On the morning of October 25, security forces blocked from the university journalists trying to attend a news conference by students with disabilities who had been attacked the previous day and ordered journalists already there to leave.

Outside the room, police then attacked a journalist, Davidson Ndyabahika, as he took photos of a policeman striking a blind student, damaging his photo equipment, Ndyabahika and other witnesses said.

University authorities have continued to block journalists from entering the campus, and on October 29, police arrested at least three journalists, but released them later that day.

In a statement, police denied beating students who were at the news conference and said that “none of the disabled students was arrested or manhandled.”

On November 1, the military spokesman, Richard Karemire, announced that Capt. Ronald Lubeera, who he said led troops at the university, had been arrested and detained at the military barracks in Makindye in Kampala and that a board of inquiry had been set up to “establish details of what happened and findings will guide the next course of action.”

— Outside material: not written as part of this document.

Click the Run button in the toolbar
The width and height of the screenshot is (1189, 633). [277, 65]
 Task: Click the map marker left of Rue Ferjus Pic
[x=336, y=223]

The government has promised to investigate allegations of abuse by the military in the past, but these investigations have not released their findings.

Human Rights Watch has previously documented that Ugandan forces beat and arrested journalists covering protests.

In April, the Uganda Communications Commission ordered 13 media organizations to suspend their staff after they reported on the arrest of opposition politicians. In October, it directed five of the media outlets to explain why their licenses should not be suspended, cautioned several others, and suspended a radio show.

Ugandan and international law protects basic freedoms of speech and assembly and the right to protest peacefully. (Source: HRW)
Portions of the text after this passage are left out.